China shows us the best and the worst of unfettered development. It’s keeping us afloat for now, but there are big headaches ahead. [29 May 2012 | Peter Boyer]
It used to be said that to see the future we should look to America. In this 21st century, China may turn out to be our new bellwether.
For over 30 years, successive Chinese leaders have encouraged private enterprise — so long as it doesn’t question state authority. Today, Marx would struggle to make sense of the paradox that while it continues to call itself communist, China has become a capitalist superpower.
Results are spectacular. China’s unleashed human resources, big in both numbers and enterprise, have kept a foundering global economy, if not afloat, then at least above rock bottom. Our own bottom line continues to look good mainly because of Chinese demand for Australian minerals.
I make no claims to know more about this hugely complex country than you or anyone. But a recent visit there has opened my eyes to aspects of China’s phenomenal economic growth that can inform our own ideas as to where we in Australia should be headed.
First, my reading of that redoubtable English-language government mouthpiece, China Daily, tells me that Chinese authorities are at least as aware as any Western counterparts of the environmental consequences of rampant development, including its potential impact on climate.
The people on China’s supreme governing body, the Politburo, aren’t exactly environmentalists. But I read many apparently well-informed China Daily articles on climate and energy which made it plain that they want to be seen to show concern about natural resources, and to create policies to manage them properly.
Weather and environmental issues loomed large, whether it was food wastage and contamination, spreading cities threatening wetlands, alien species damaging crops, forest fires in Yunnan, death and mass evacuations after Jianxi storms, or fish disappearing from the lower Yangtze River.
Energy use was another focus. Driven by China’s rising dependence on imported oil, in early May the government announced plans to cap the use of non-renewable energy by 2015. The means to be adopted aren’t clear; options would presumably include emissions trading, but China’s communist heritage would suggest that regulation is more likely.
China Daily articles made plain that this country faces the same resource issues that we do — water availability, food production, changing weather and climate, energy constraints — but on a vastly bigger scale, involving huge numbers of people and huge sums invested in infrastructure.
All of which adds up to some equally huge headaches for the Politburo.
In 2010 veteran BBC Beijing correspondent and avowed China-lover Jonathan Watts published a study of the state of the Chinese environment which underlined the mind-boggling challenges facing China’s leaders not just to conserve natural resources but also to ensure the country remains integrated and governable.
The success of Chinese-style capitalism in this vast national experiment has unleashed forces that have done great things for ordinary Chinese, and the evidence is everywhere you look in the vibrancy of city life, the varied and sophisticated food and shopping choices, the transport and commercial infrastructures that have sprung up everywhere.

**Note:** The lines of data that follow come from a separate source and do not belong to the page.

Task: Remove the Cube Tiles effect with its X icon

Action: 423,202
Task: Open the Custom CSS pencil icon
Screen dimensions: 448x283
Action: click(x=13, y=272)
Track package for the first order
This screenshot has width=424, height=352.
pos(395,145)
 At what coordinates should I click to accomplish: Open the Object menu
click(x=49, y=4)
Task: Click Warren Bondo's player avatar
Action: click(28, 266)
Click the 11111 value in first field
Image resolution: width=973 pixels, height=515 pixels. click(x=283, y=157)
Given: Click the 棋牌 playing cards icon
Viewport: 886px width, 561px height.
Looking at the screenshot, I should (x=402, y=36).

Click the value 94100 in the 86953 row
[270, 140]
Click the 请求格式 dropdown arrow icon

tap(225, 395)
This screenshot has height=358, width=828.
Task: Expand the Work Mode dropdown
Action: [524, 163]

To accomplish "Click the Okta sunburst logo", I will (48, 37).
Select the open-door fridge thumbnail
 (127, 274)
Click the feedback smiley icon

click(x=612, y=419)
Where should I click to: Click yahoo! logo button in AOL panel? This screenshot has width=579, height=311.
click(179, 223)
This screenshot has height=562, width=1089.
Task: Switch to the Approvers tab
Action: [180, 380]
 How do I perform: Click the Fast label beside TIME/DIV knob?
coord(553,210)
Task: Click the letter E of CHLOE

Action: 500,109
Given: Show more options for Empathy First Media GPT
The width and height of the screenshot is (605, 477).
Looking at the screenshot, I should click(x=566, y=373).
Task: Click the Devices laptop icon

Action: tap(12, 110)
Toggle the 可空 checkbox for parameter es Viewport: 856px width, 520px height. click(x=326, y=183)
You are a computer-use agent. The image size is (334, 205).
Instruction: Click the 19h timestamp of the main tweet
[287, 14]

But as Watts pointed out, there’s always a price to be paid for commercial success. Rising social inequality is one (the authorities no longer provide data on this); another is widespread corruption.
Damage done to natural resources is another. Travelling the length and breadth of China, Watts catalogued reactions of ordinary people to what was happening around them. It’s often not a pretty story: unacknowledged deaths in coal mines, wholesale forest, wetland and fishery destruction, in city after city unprecedented levels of air pollution — the list goes on and on.
Most telling are experiments with water on a massive scale, a result of chronic and growing water shortages across northern China, taking in Beijing’s 20 million people.
Many at the top of government, which is made up largely of engineers, are attracted by the idea of big technical solutions. These include the diversion of waters northward a thousand kilometres from the Yellow and Yangtze Rivers, at a scale which would dramatically change natural ecosystems in the lower reaches of these mighty waterways.
I enjoyed visiting China and found much to admire in the people I met. Their friendly, open optimism suggested that this is a country going places. May good fortune smile on its leaders, and wisdom guide their labyrinthine deliberations. We’re all counting on it.
• ON THE SUBJECT of water resources, wisdom isn’t guiding the thinking of Western Australian premier Colin Barnett, who seems to have gotten a little tipsy from the heady amounts of mining royalties flooding into his state’s coffers.
Conveniently ignoring the fact that for half of its history Western Australia has been a claimant state, Barnett has been complaining for months about his minerals-rich state having to support Tasmania through Grants Commission funding. He should be focusing his attention elsewhere.
Rainfall modelling for southwestern Australia since the 1990s has consistently shown steady drying, which the CSIRO predicts will lead to significant shortages by 2020. CSIRO’s concern is borne out by Perth’s abysmal rainfall since 2000, over 150 mm a year below the long-term average.
Mineral wealth comes and goes, but we always need water. Barnett should invest his wealth in building and conserving water resources and keep quiet about having to prop up other states. Western Australia’s turn to hold out its hand may come round again sooner than he thinks.